While four more years of Trump would have been a disaster for Palestine, the return of a liberal to the Oval Office will do the job for Israel just as well
Palestinian chief negotiator Saeb Erekat welcomes Joe Biden, then the US vice president, before a meeting in the occupied West Bank city of Ramallah in March 2016 (AFP)

Sometimes silence is as eloquent as wild jubilation.

While liberals the world over celebrate the downfall of US President Donald Trump - daring to hope for an end to the nightmarish, Hobbesian world of ethno-nationalist dictators - Palestinians are not joining in the party. 

Nor is there much reaction on social media to the death of lifelong Palestinian negotiator Saeb Erekat. The two are linked.

You might have thought the opposite to be the case. Exit stage right Jared Kushner and David Friedman, two of the most hated envoys, whose claim to fame will be that - for the first time in the history of this conflict - they, as US representatives, were more extreme than the prime minister of Israel himself.

Enter stage left an Obama-lite administration that will restore funds to the Palestinian Authority (PA), reopen the Palestinian mission in Washington, and re-fund UNRWA, the UN agency for Palestinian refugees. While welcoming the Arab states who recognised Israel in the so-called Abraham Accords, the incoming Biden administration will be cooler to the whole process. 

Brutal truth

Tony Blinken, Biden’s top foreign policy adviser, mused to Jewish Insider that neither Bahrain nor the UAE had ever been at war with Israel, and said the significance accorded to the normalisation deals was “a little bit overstating” ties that have long existed.
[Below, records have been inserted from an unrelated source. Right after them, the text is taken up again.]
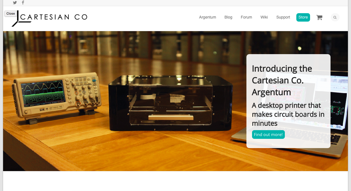The width and height of the screenshot is (351, 191).
Task: Open the Twitter social link
Action: 15,3
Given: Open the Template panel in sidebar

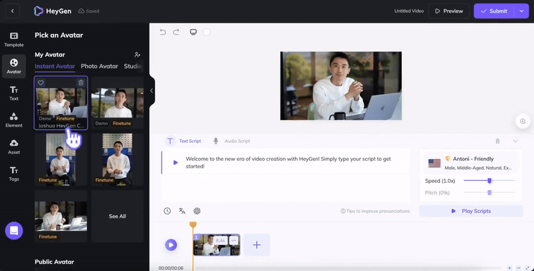Looking at the screenshot, I should click(13, 39).
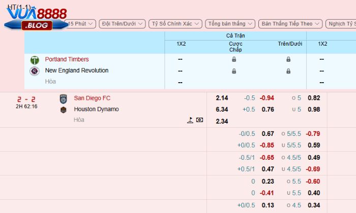Select draw odds 2.34
Viewport: 356px width, 213px height.
(x=222, y=121)
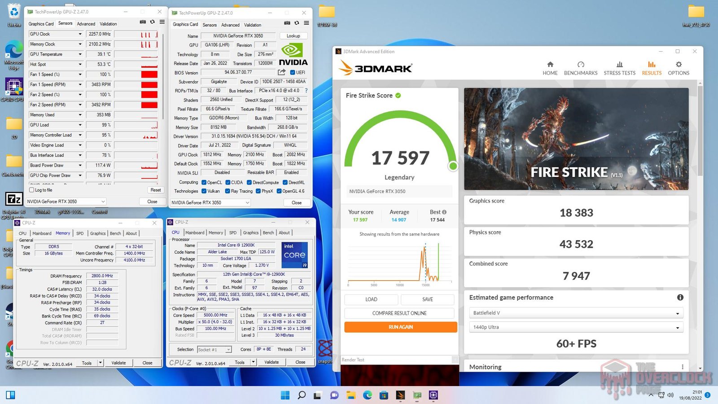This screenshot has height=404, width=718.
Task: Enable the Log to file checkbox
Action: (x=32, y=190)
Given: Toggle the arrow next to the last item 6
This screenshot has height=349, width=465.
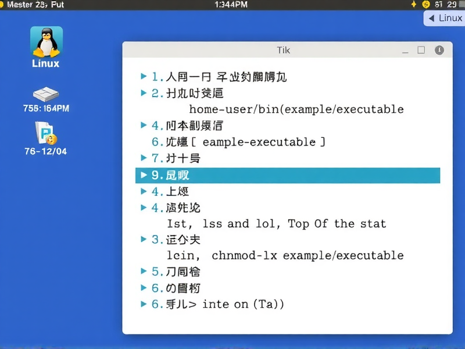Looking at the screenshot, I should tap(144, 304).
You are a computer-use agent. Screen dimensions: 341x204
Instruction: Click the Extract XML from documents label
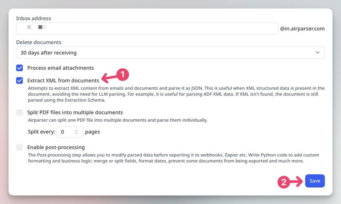coord(63,80)
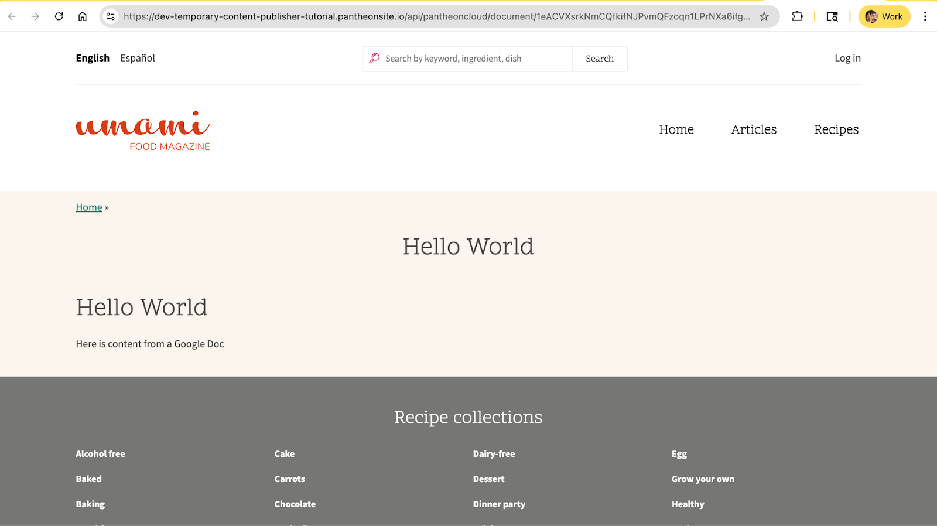Screen dimensions: 937x526
Task: Follow the Home breadcrumb link
Action: tap(89, 207)
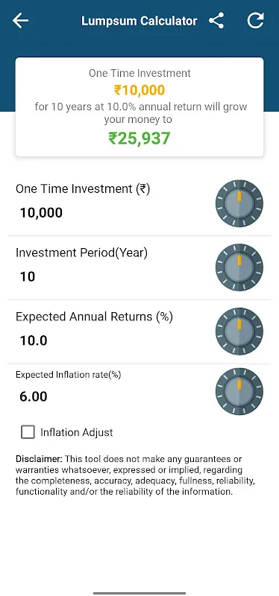This screenshot has width=279, height=596.
Task: Click the orange ₹10,000 summary amount
Action: pyautogui.click(x=140, y=90)
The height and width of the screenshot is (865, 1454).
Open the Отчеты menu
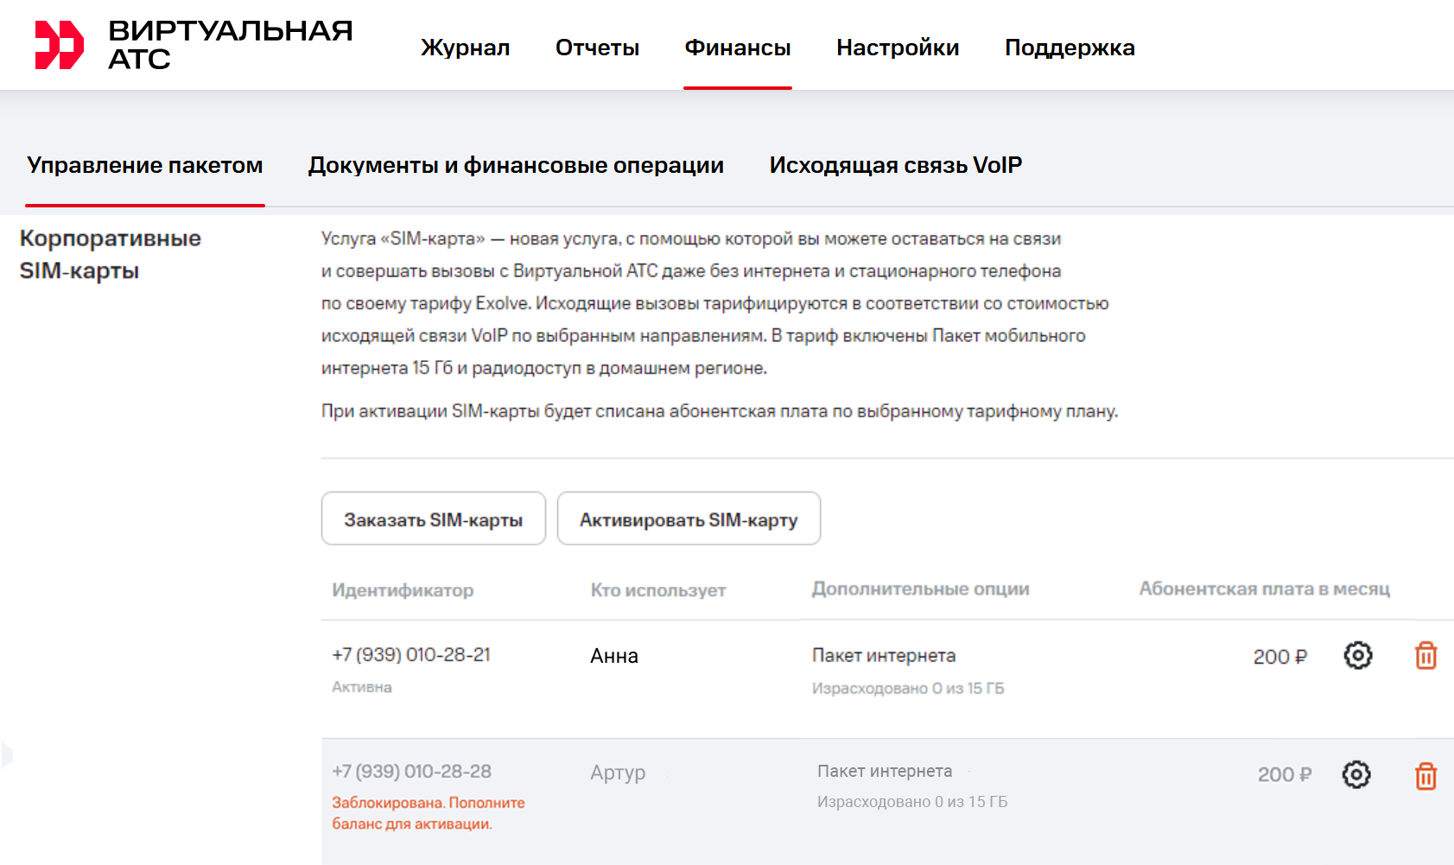pyautogui.click(x=597, y=48)
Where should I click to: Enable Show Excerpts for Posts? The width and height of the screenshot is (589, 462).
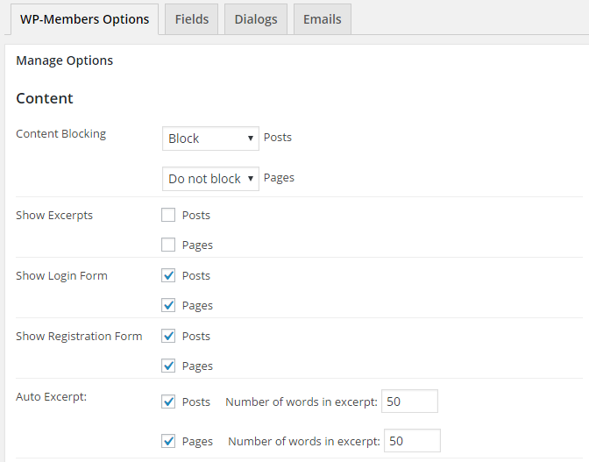tap(168, 216)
This is not an administration that will try to lever and browbeat any more reluctant Arab states to join the party. What’s not to like? 

Liberal or centre-left governments in Israel and the US, who pushed for a Palestinian state alongside a Jewish majority one, have arguably done settlers a greater service than rightwing hawks

You might also have expected that a veteran Palestinian negotiator, who dedicated his life to creating a Palestinian state and who in his last years was an increasingly sharp critic, would be mourned in Jericho, where he was from. But that was not the case on Tuesday on the streets of the occupied West Bank, much as western liberals, still pushing for a two-state solution, might have wanted it to be. Why?
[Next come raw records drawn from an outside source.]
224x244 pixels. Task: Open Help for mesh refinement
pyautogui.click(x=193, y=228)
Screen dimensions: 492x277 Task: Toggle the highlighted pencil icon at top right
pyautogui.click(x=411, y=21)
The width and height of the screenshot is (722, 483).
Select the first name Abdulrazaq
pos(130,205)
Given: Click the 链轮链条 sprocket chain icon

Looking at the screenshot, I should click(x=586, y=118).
A change of US president does not change the reality of Israeli occupation. It does not stop olive trees from being burned down, houses being demolished, land being confiscated, families being displaced, villages being razed, or settlements growing year over year in numbers that have long since become irreversible. It does not stop Palestinians’ homeland from disappearing before their eyes.

Liberal or centre-left governments in Israel and the US, who pushed for a Palestinian state alongside a Jewish majority one, have arguably done settlers a greater service than right-wing hawks.

Gold rush for settlers

Former Israeli Prime Minister Yitzhak Rabin began his term of office in 1992 by freezing construction in the settlements. The construction of units went from 7,000 a year under the previous administration to around 1,300 a year.

But shortly after signing the Oslo Accords, Rabin spent billions of shekels on the infrastructure for mass settlement in the occupied West Bank. The Ramallah Bypass, the Tunnels Road and the Hebron bypass became the transit routes of a gold rush for settlers, permanently securing safe and fast access to Israel and coastal ports. 

This network of roads ensured, even more than the presence of the army and laws, the permanent incorporation of illegal settlements into the state of Israel. This is why annexation is a fact on the ground in all but name. 

An Israeli settlement in the occupied West Bank is pictured on 14 October (AFP)
An Israeli settlement in the occupied West Bank is pictured on 14 October (AFP)

Rabin’s actions were no aberration. In the 27 years since Oslo I, Palestinian refugee numbers have soared - around five million are currently registered with the UN - while the number of settlers in the occupied West Bank has quadrupled. Israel’s Central Bureau of Statistics reported that the numbers of settlers increased from just over 110,000 in 1993 to 413,400 at the end of 2017.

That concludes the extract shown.